> [提示文]
╔══

エピローグ
奈良県桜井市の纏向遺跡(まきむくいせき)にある纏向古墳群(まきむくこふんぐん)の6基の古墳から、邪馬台国女王・卑弥呼の墳墓を探ろうという記事の3回目です。
第1回と第2回はこちらです。
本気で卑弥呼の墓を探してみた! 第1回 纏向古墳群の6つの古墳 【大王墓の謎に迫る】
https://kusanomido.com/study/history/japan/yayoi/73034/
本気で卑弥呼の墓を探してみた! 第2回 「奈良の東田大塚古墳が卑弥呼の墓説」
https://kusanomido.com/study/history/japan/yayoi/73203/
最終回となる今回は、纏向古墳群の盟主墓と目される「箸墓古墳(はしかはこふん)」について紹介・検証を行います。同古墳の被葬者に関しては、戦前に古代史家・考古学者である笠井新也氏が、卑弥呼の墓との提言を行っていました。
しかし、その当時は突拍子もない主張として扱われていましたが、近年の邪馬台国畿内説の高まりに呼応するかのように「箸墓」から新たな発見が相次ぎ、それに対して様々な議論が行われています。
そして、現在では著名な考古学者である白石太一郎氏をはじめとする人々が、同古墳の被葬者が卑弥呼の可能性が高いという主張をしています。
それでは「箸墓古墳」の主は卑弥呼なのか、それとも彼女の宗女(※世継ぎの女性)・台与(とよ)なのか、はたまたヤマト政権の王なのか、検証を試みてまいりましょう。

╚══

> [データセット]

╔══

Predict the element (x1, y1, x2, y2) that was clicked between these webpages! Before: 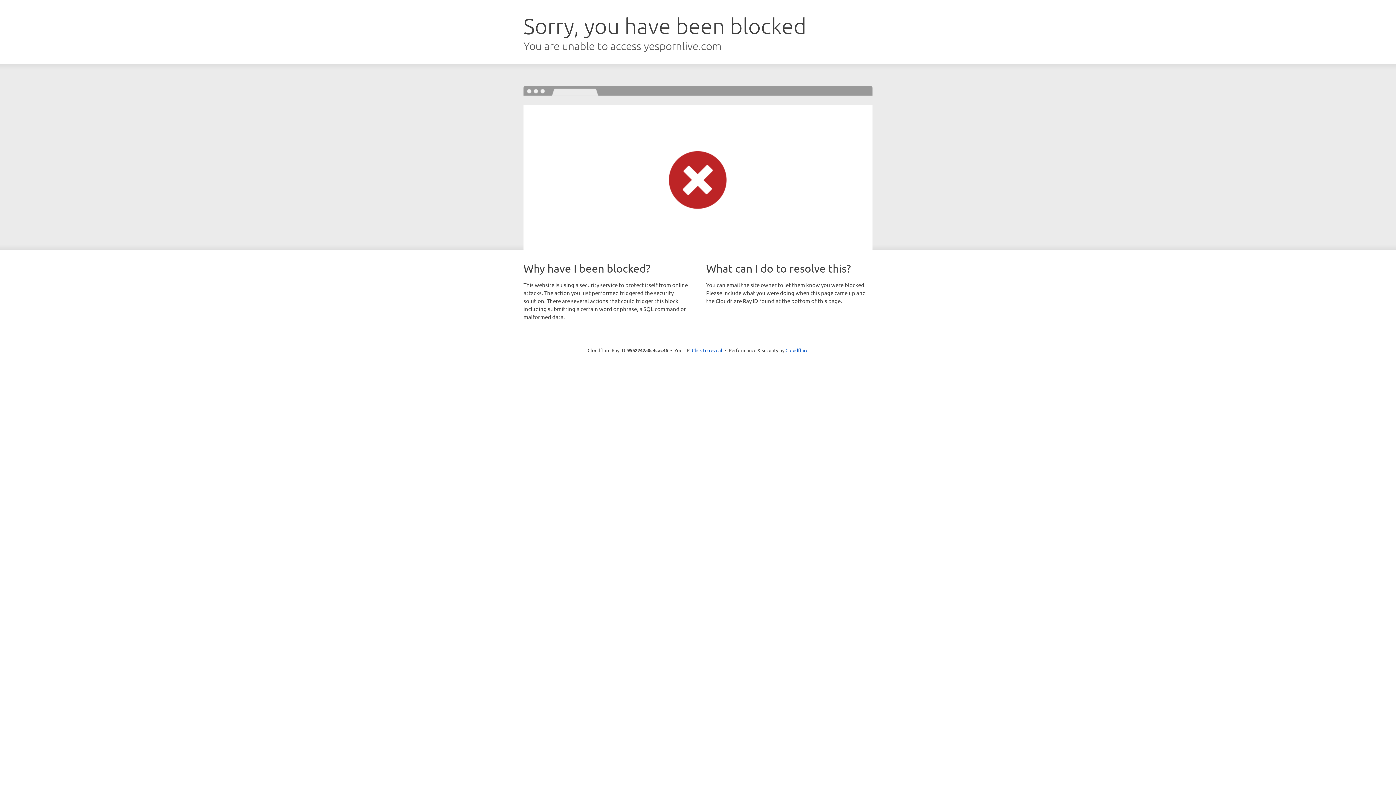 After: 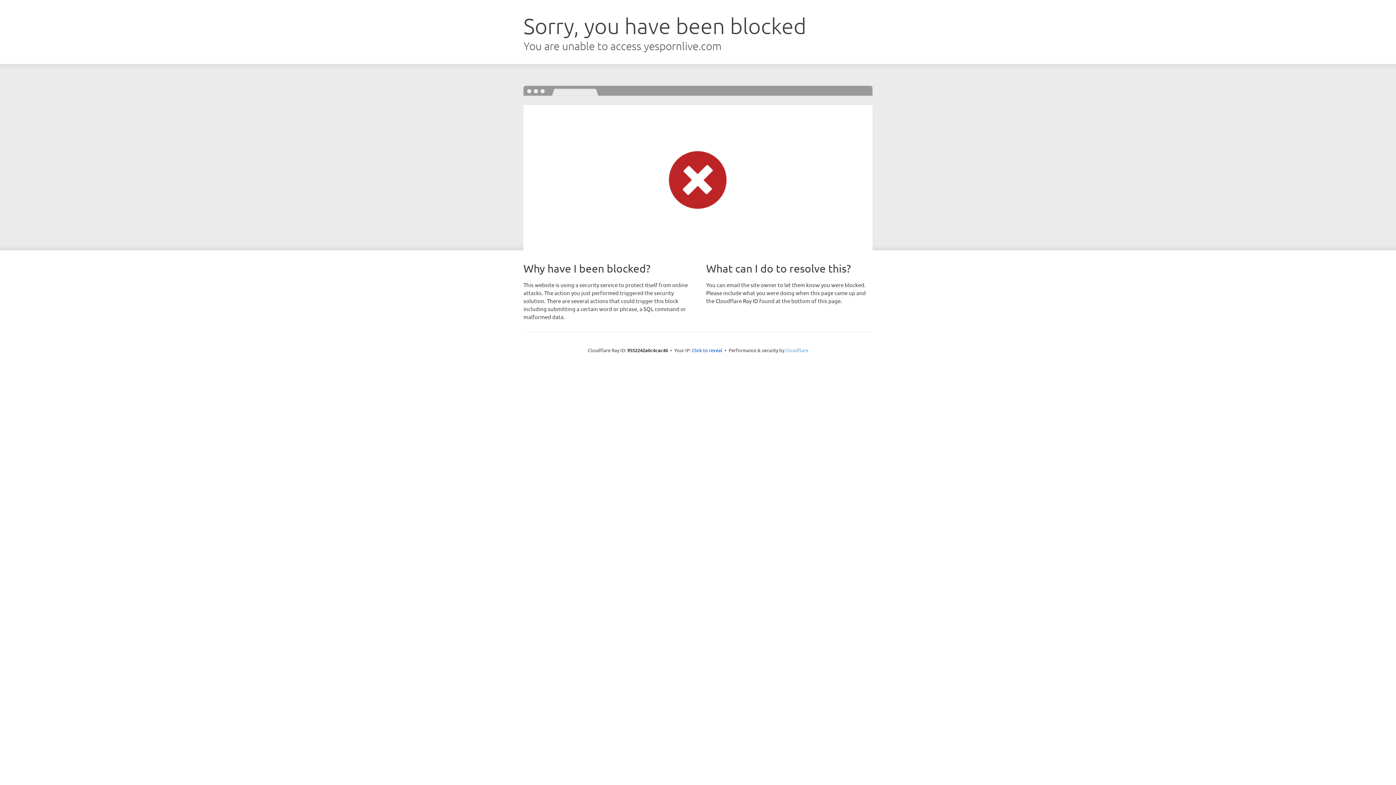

╚══
╔══

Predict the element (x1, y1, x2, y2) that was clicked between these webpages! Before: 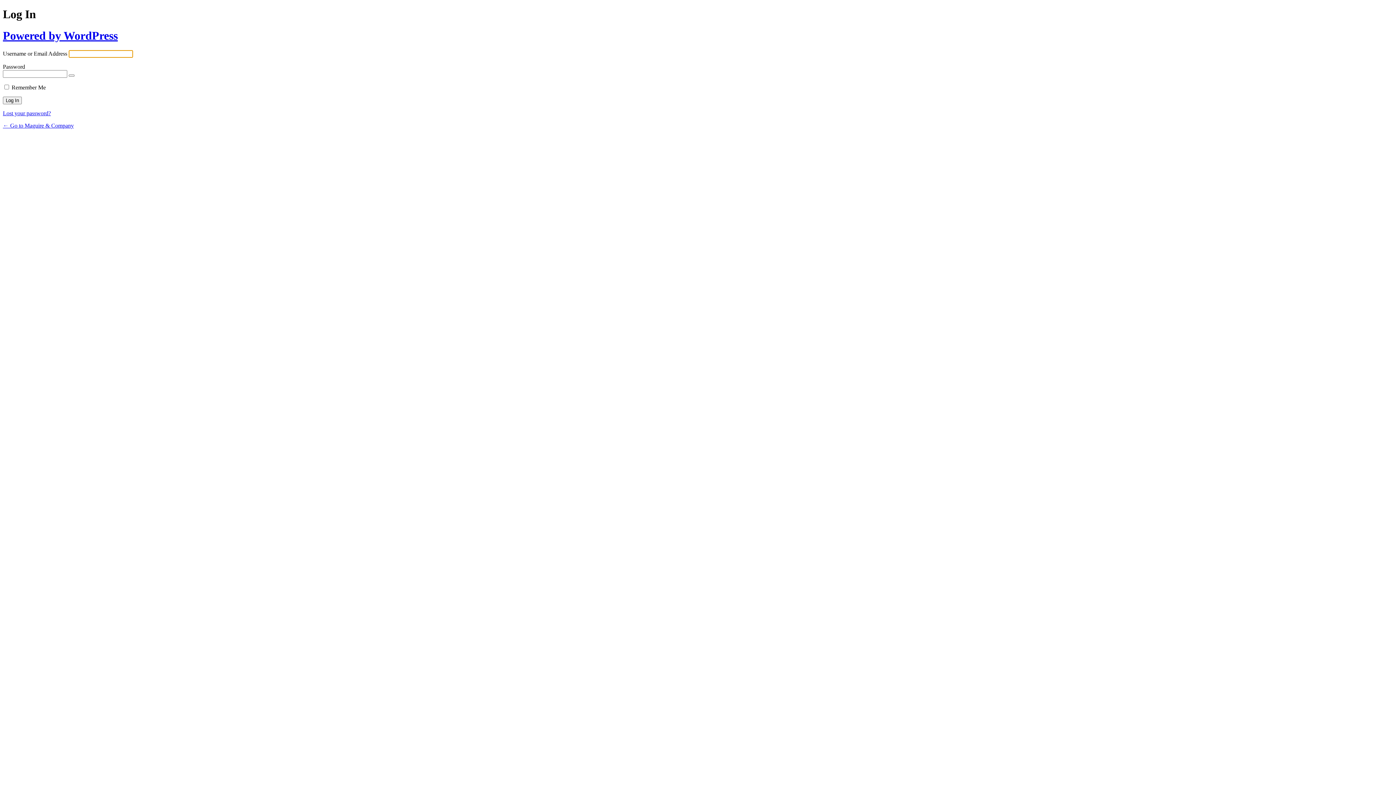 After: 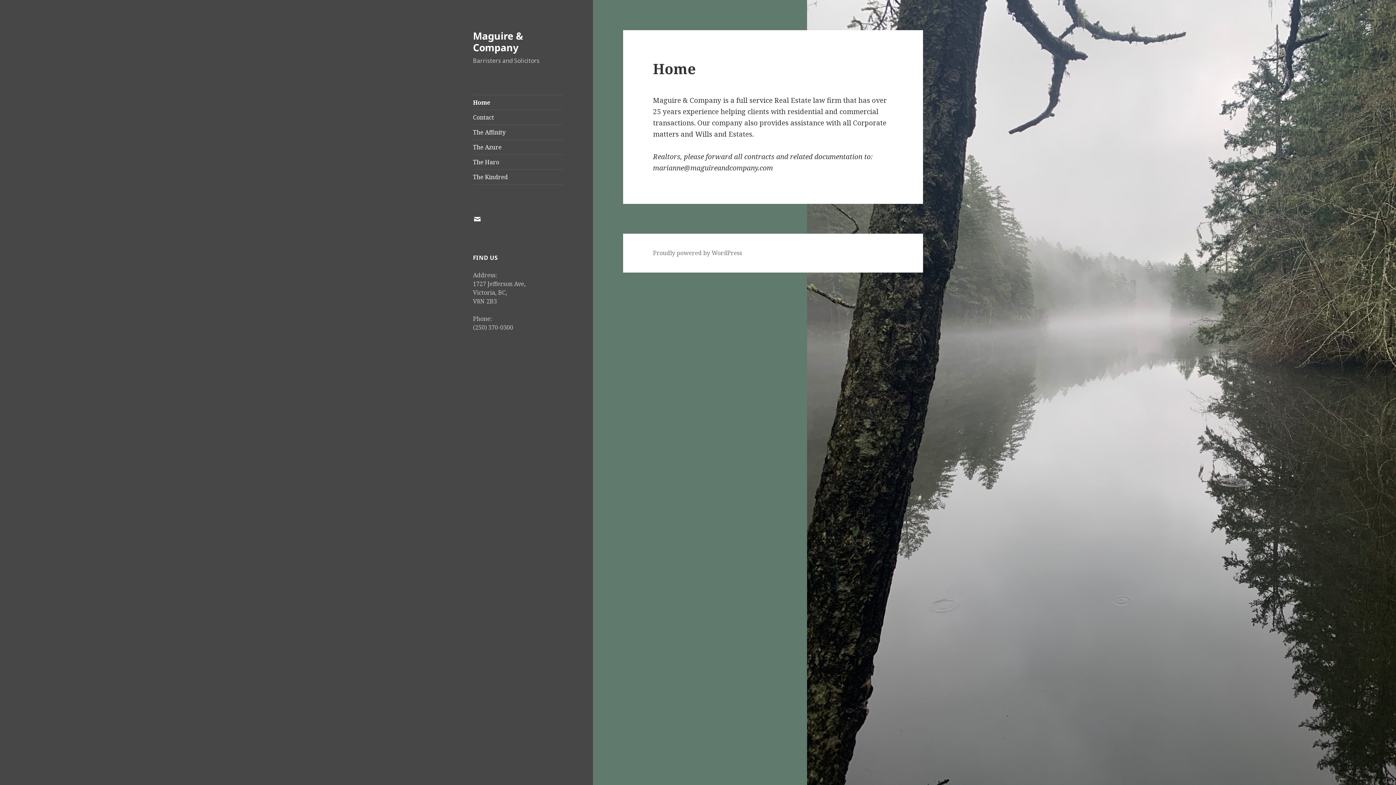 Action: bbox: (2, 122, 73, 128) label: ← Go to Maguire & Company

╚══

> [課題] 提示文で名前が挙がっている人物を、登場順にすべて書き出してください。

> [出力結果] 卑弥呼、笠井新也、白石太一郎、台与